» Task instructions
Could you retype exactly the lines below between the one holding "Task: Select the Audio progress mode" and the one holding "Task: Click the Alias text field", inclusive, leaving out any pictures?

» Data provided
* * * * * * *
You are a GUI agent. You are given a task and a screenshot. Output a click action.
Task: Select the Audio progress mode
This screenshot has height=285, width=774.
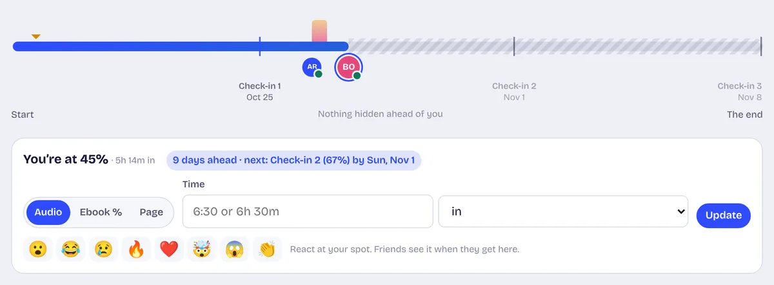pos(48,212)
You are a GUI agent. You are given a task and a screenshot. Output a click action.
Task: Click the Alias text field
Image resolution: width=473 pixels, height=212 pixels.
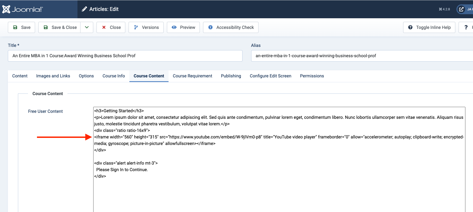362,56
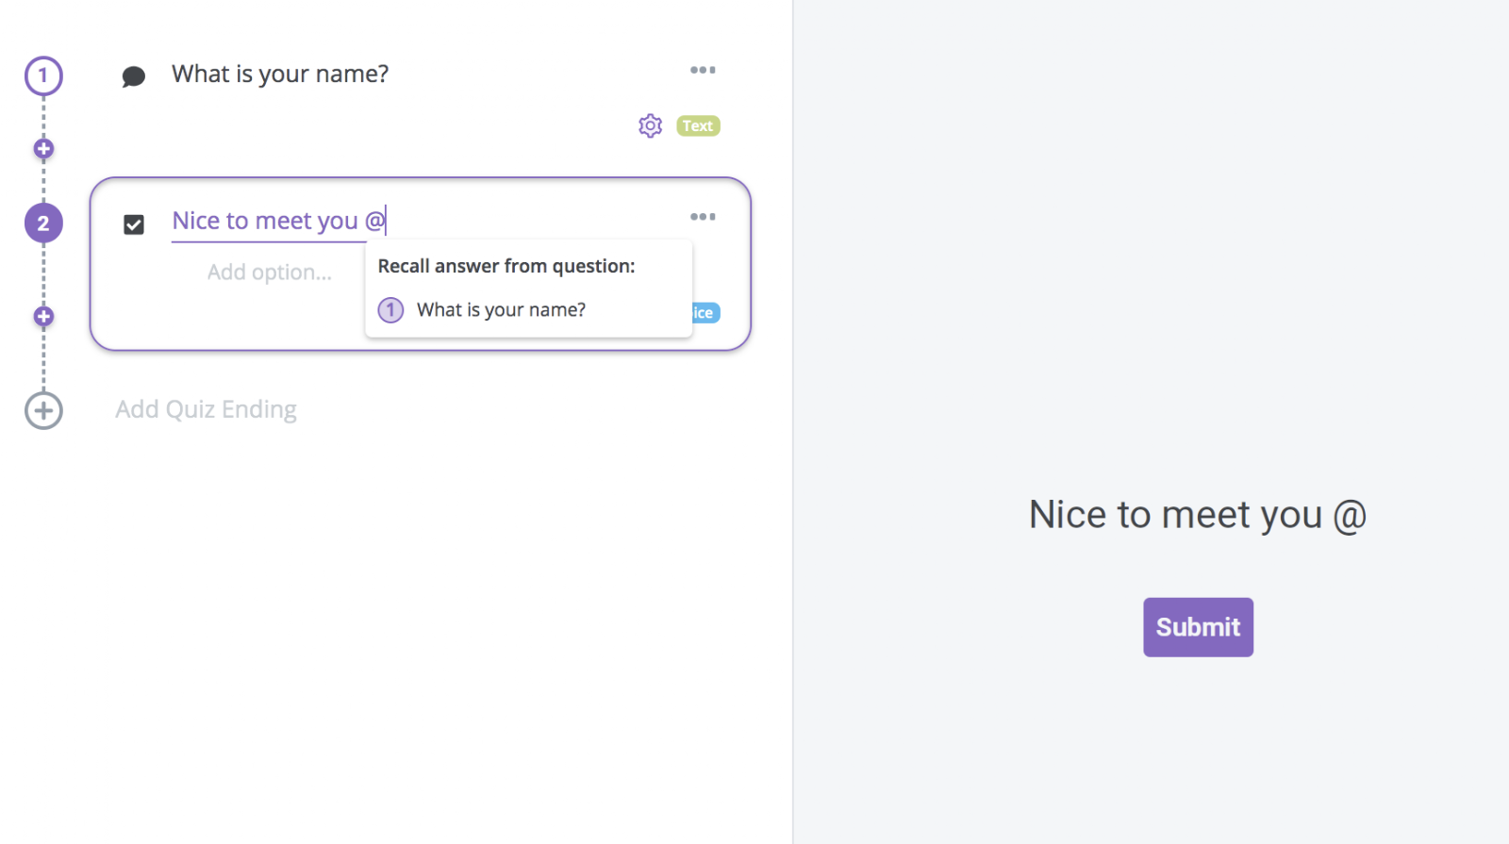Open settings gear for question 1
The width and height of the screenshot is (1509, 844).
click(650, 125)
* * * * * * *
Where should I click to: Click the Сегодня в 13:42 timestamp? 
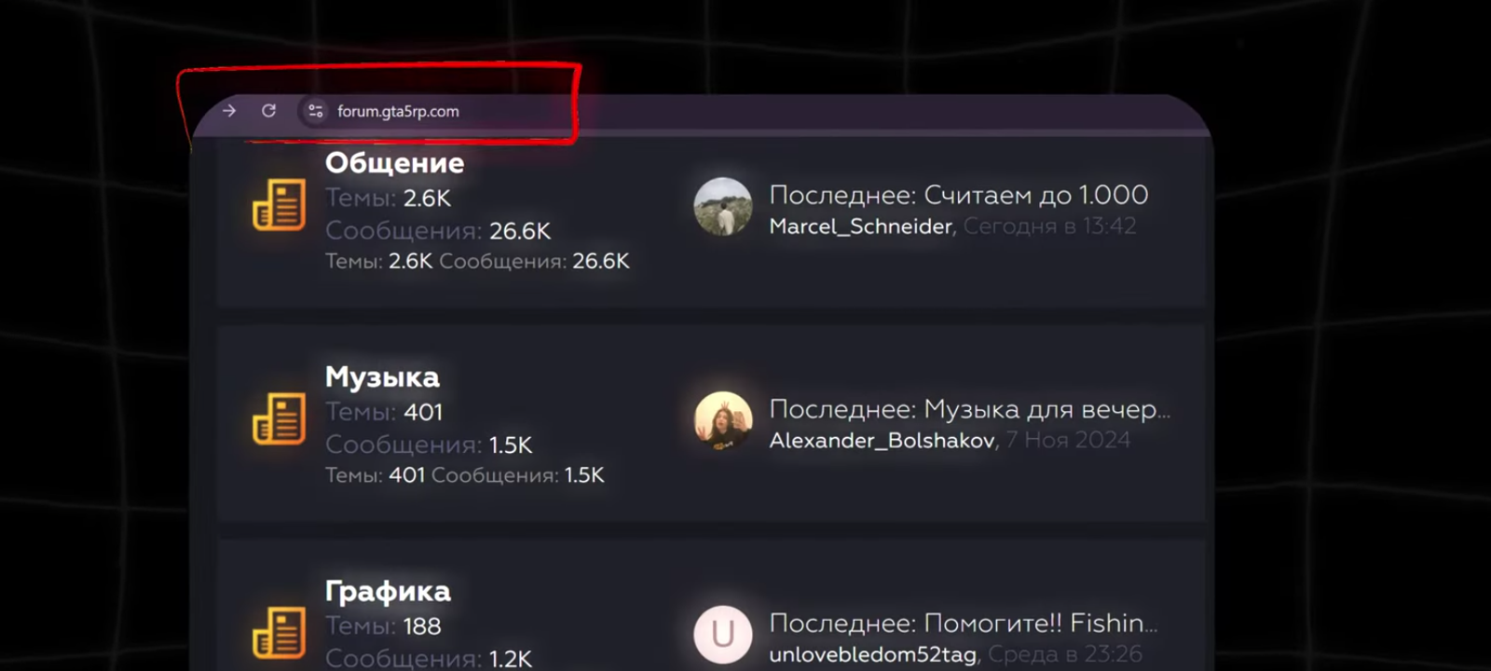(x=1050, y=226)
* * * * * * *
» Reply to the task
Task: Select the Audio progress mode
This screenshot has height=285, width=774.
pos(48,212)
You are a GUI agent. You are given a task and a screenshot. Output a click action.
Task: Click the Alias text field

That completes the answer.